There are a variety of reasons why preventative maintenance is a vital aspect of the sustainability and health of PV solar systems. While solar is often marketed as a sustainable and resilient power generation tool, it does not go unscathed by external factors such as time, weather or equipment failures. For this reason, an effective preventative maintenance plan is required for the longevity and health of your system. Preventative maintenance differs from reactive or corrective maintenance as it gets owners ahead of repairs, keeps the system performing at as-built capacity and prevents larger, more damaging issues.
When to schedule preventative maintenance
There is no, one-size-fits-all answer to this question, as all PV systems have many factors influencing this. However, once a site is completed, commissioned and deemed operable a maintenance plan should be put into place to monitor the site’s pain points and production numbers.
Generally speaking, preventive maintenance should be performed annually for the first five years, with two visits in Year 1. This is vital to assessing a system’s production and making the necessary changes for peak performance.

What the task asks: Reproduce the text on preventative maintenance for PV solar systems word for word, in full. The entries that follow have no connection to the solar maintenance text.

Items:
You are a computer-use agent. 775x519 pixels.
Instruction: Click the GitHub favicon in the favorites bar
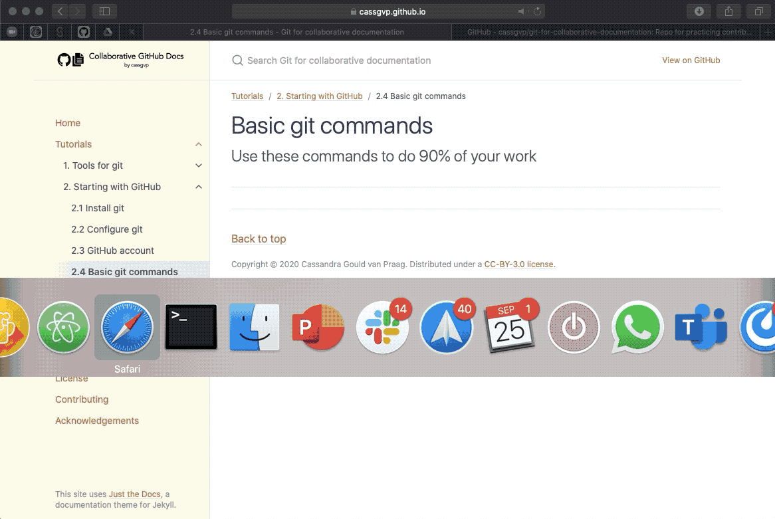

...

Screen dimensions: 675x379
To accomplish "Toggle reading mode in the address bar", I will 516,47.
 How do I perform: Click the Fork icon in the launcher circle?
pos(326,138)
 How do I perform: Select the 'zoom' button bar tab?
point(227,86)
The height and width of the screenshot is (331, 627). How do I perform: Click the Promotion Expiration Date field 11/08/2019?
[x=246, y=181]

Expected answer:
There are a variety of reasons why preventative maintenance is a vital aspect of the sustainability and health of PV solar systems. While solar is often marketed as a sustainable and resilient power generation tool, it does not go unscathed by external factors such as time, weather or equipment failures. For this reason, an effective preventative maintenance plan is required for the longevity and health of your system. Preventative maintenance differs from reactive or corrective maintenance as it gets owners ahead of repairs, keeps the system performing at as-built capacity and prevents larger, more damaging issues.
When to schedule preventative maintenance
There is no, one-size-fits-all answer to this question, as all PV systems have many factors influencing this. However, once a site is completed, commissioned and deemed operable a maintenance plan should be put into place to monitor the site’s pain points and production numbers.
Generally speaking, preventive maintenance should be performed annually for the first five years, with two visits in Year 1. This is vital to assessing a system’s production and making the necessary changes for peak performance.